Election 2020: A Strategic Look Ahead
Taoiseach Leo Varadkar said recently that he hopes the next general election would be in May 2020. This will bring an end to a Dáil that over the course of four years has gone from being cheered as the beginning of ‘new politics’ to being described as a ‘do nothing Dáil’. The next question to be answered is what will the upcoming election change?

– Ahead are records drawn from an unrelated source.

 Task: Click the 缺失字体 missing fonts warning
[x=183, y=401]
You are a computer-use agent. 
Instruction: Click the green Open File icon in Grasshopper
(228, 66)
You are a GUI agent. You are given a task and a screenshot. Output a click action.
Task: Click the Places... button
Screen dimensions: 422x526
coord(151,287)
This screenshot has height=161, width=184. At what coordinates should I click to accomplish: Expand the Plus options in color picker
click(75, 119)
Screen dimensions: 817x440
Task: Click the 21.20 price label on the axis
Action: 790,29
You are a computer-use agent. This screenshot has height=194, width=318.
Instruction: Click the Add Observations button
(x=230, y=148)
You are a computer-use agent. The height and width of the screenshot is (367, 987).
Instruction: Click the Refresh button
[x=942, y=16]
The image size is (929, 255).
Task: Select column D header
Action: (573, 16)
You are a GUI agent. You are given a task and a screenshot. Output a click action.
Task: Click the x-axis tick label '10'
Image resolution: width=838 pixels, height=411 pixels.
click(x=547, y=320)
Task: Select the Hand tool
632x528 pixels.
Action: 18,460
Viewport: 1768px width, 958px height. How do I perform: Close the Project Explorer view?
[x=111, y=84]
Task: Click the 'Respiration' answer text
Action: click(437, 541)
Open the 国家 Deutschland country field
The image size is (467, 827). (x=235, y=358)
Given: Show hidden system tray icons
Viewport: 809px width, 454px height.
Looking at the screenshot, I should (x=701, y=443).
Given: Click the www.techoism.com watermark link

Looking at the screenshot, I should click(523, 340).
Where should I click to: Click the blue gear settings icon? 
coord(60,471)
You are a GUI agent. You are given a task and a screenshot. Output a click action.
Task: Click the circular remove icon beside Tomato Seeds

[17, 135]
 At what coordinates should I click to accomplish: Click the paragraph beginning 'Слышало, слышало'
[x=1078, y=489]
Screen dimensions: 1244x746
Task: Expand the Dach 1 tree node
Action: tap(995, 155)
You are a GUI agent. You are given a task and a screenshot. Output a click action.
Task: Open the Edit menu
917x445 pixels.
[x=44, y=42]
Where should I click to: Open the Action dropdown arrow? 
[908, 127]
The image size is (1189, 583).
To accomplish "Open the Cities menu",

The 2016 election threw out almost a century of Irish political tradition. It did this by blessing neither Fine Gael nor Fianna Fáil with the means to comfortably form a majority, forcing, for the first time in Irish history, the two big parties to rely on each other with a confidence and supply agreement. Many thought this would bring about a new era of Irish politics that wouldn’t be as centred around the ‘big two.’ However, the addition of several new smaller parties and Independents only ended up depriving the Dáil of the ability to create a clear consensus for any new legislation. There wasn’t even the hope that an election would bring about significant change as polling showed that any future Dáil would face the same problems as its predecessor.
This changed on Varadkar’s ascension to leader of Fine Gael. He quickly built up a comfortable 10-point lead over Micheál Martin and looked to be on a safe path to return as Taoiseach. However, he avoided an early election for several reasons. Firstly, in order to avoid leaving Ireland leaderless with the ever-present threat of Brexit looming over the Irish economy. Secondly, he didn’t want to repeat the mistakes of Theresa May, who based on positive polling rushed into an early election only to suffer a humiliating defeat and lose her majority.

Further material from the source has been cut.